Väterchen Macrons Nazi-Mimikry

Auch in Frankreich begegnet ein Staatschef dem Rechtsruck mit einem Rechtsruck. Von Andrei Doultsev

Als der ehemalige sozialistische Wirtschaftsminister Emmanuel Macron im Jahr 2017 zum französischen Präsidenten gekürt wurde, lehnte er es ab, seine Wahlparty an dem für die Sozialisten üblichen Place de la République zu feiern.
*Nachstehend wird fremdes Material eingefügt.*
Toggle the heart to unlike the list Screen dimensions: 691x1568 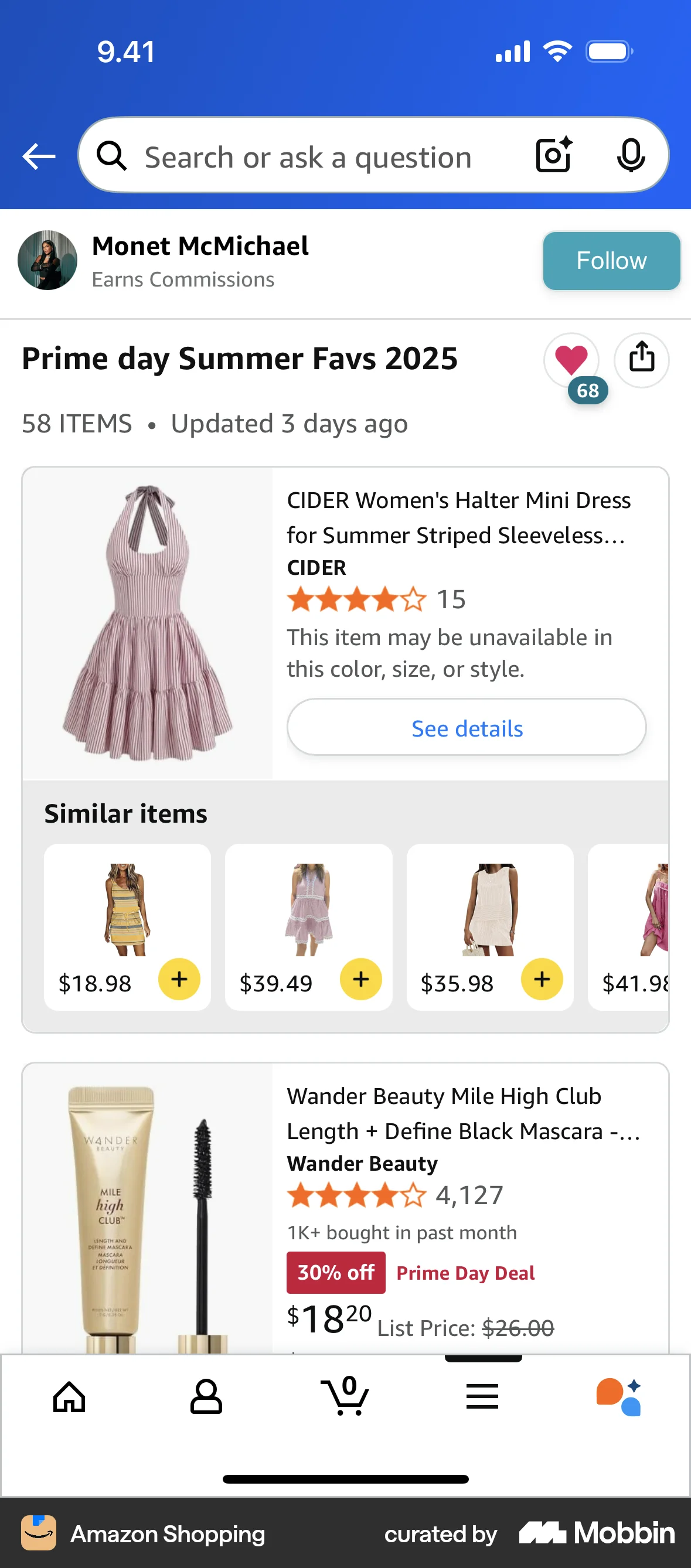pos(571,360)
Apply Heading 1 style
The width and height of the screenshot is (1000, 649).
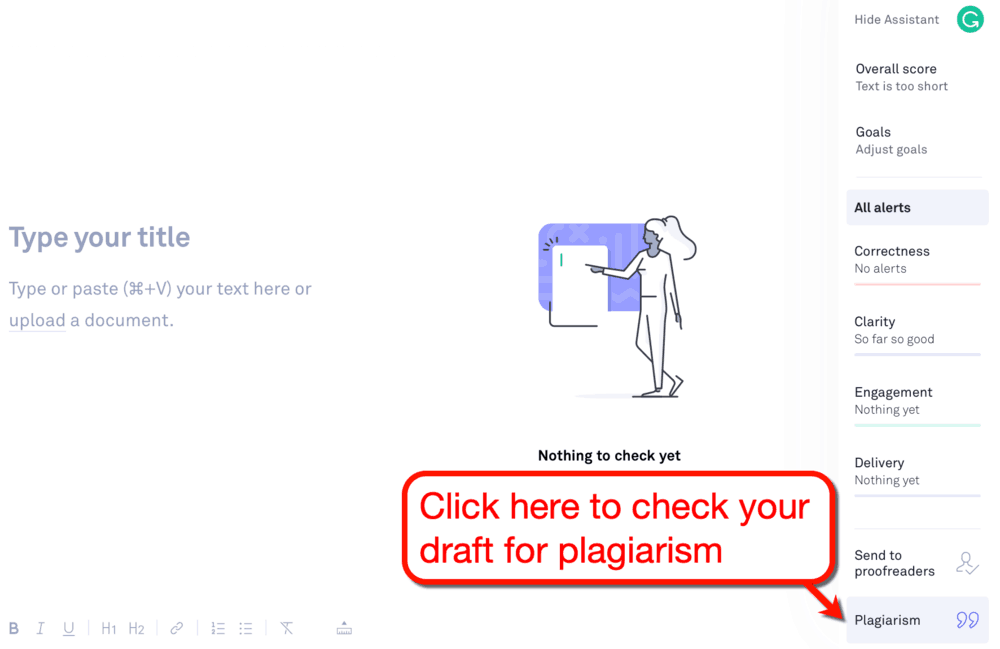[108, 628]
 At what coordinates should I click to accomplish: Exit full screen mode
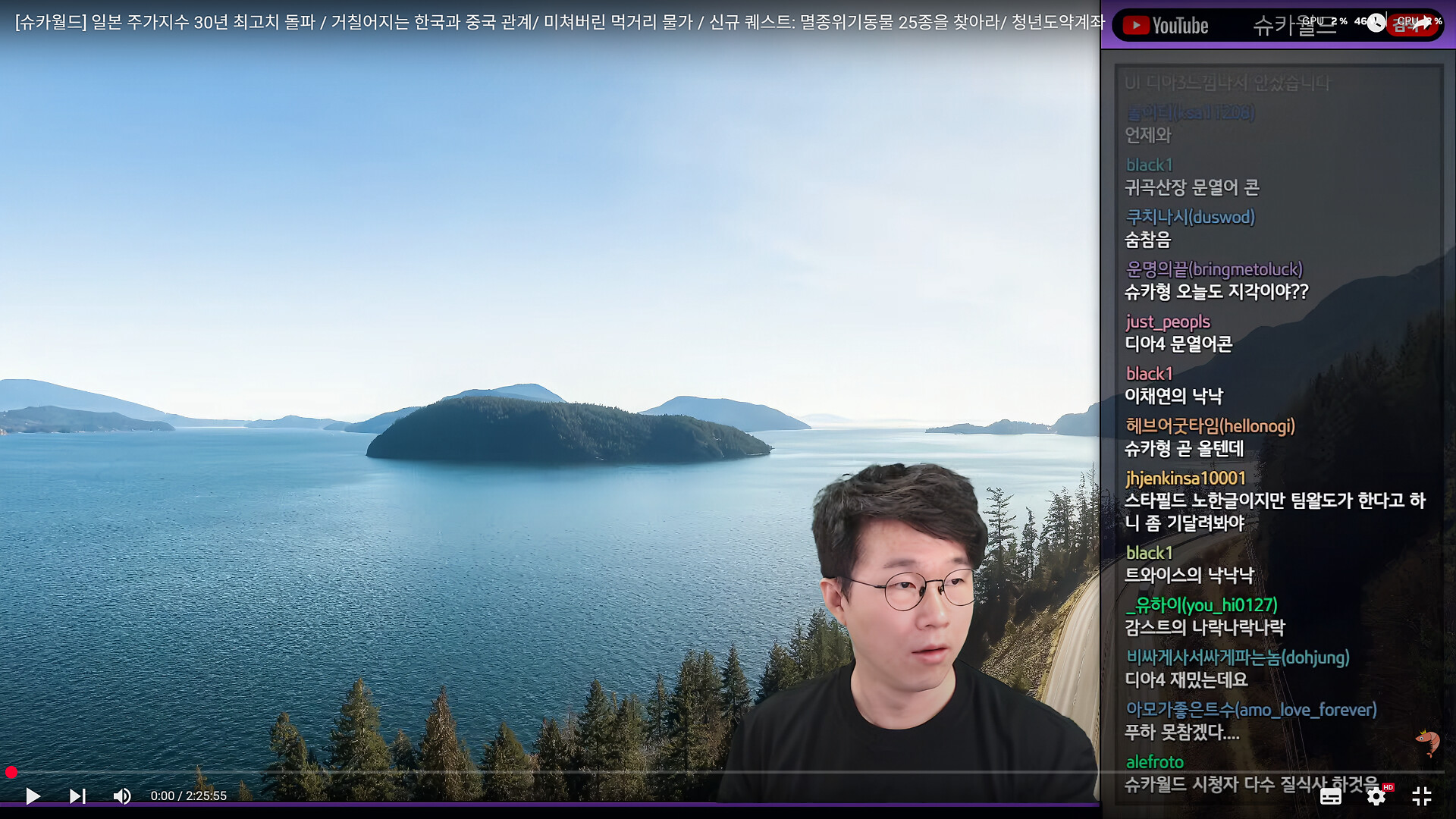(x=1422, y=795)
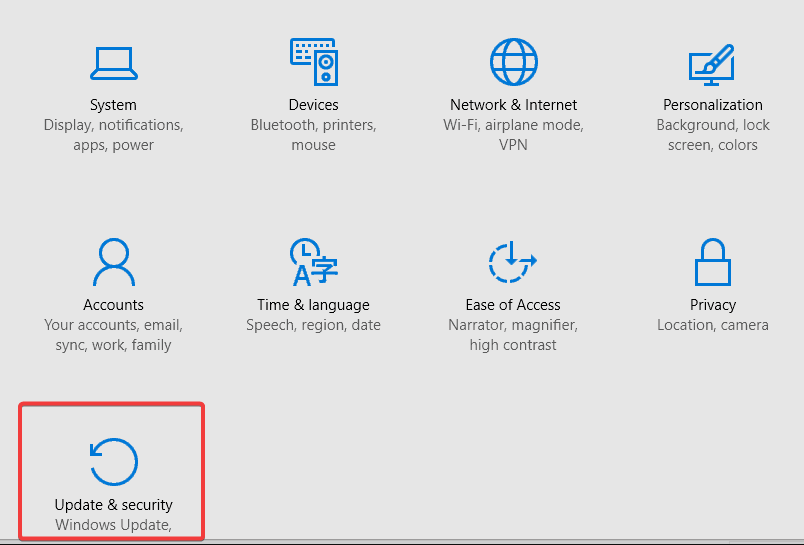804x545 pixels.
Task: Open Network & Internet via its title
Action: pos(513,105)
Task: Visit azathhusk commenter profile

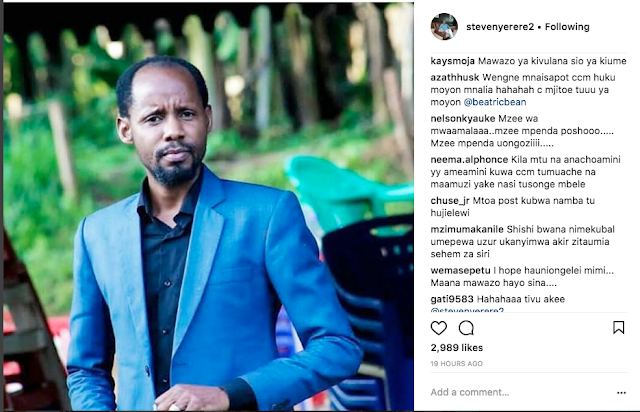Action: pyautogui.click(x=455, y=78)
Statt dessen ließ er die Party, die Gaullisten nachahmend, vor dem Louvre veranstalten – nur wenige wollten in dieser Geste eine Zäsur wahrnehmen. »Die Mitte« feierte ihren Präsidenten und sich selbst.

Dass sieben Jahre später das Auftreten und der Sprachgebrauch des Präsidenten Macron bei seiner Pressekonferenz am 16. Januar 2024 im Elysée-Palast nun auch seine engsten bürgerlichen Mitstreiter aufhorchen ließ, bezeugt den Trend der politischen Entwicklung in Frankreich, wo rechtsextreme Ideologeme im Laufe der vergangenen Jahre nicht nur salonfähig, sondern zum Mainstream geworden sind.
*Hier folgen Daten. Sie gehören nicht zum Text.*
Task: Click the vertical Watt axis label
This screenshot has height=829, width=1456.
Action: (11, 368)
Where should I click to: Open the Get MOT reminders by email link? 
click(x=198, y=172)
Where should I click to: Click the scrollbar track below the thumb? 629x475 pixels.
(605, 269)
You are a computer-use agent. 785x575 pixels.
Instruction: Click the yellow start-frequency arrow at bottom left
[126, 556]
Emmanuel Macron erklärte, dass seine Regierung »um eine klare Linie« bemüht sei, »damit Frankreich Frankreich bleibe, die Nation des gesunden Menschenverstands, des Widerstands und der Aufklärung«.

Bereits im Jahr 2002 wurde der Slogan »Pour que la France reste la France« von Jean-Marie Le Pen verwendet, 2018 stand er auf einem Flugblatt der Partei Les Républicains, und anschließend wurde er 2022 als Wahlkampfslogan des rechtsextremen Kandidaten Eric Zemmour im Präsidialwahlkampf benutzt.

Jenseits der stilistischen Redewendungen, die den politischen Rechtstrend aufzeigen, entfaltete Emmanuel Macron während seiner Rede die reaktionäre Argumentation eines Väterchens der »Grande Nation«: Er proklamierte die »Wiederbewaffnung Frankreichs und der Franzosen« – und zwar »zivil«, »demografisch« und »agrarisch«. Das Wort »Ordnung« fiel in fast jedem Satz. Auf die Frage einer Journalistin, ob seine Rede ein »altmodisches« Bild vermitteln könnte, erwiderte Emmanuel Macron, »dass es ohne Ordnung keinen Fortschritt« gebe. Der Staatschef bekräftigte anschließend seinen Willen, »Orientierungspunkte« zu schaffen, und sie über Wissen, Geschichte und Werte zu vermitteln.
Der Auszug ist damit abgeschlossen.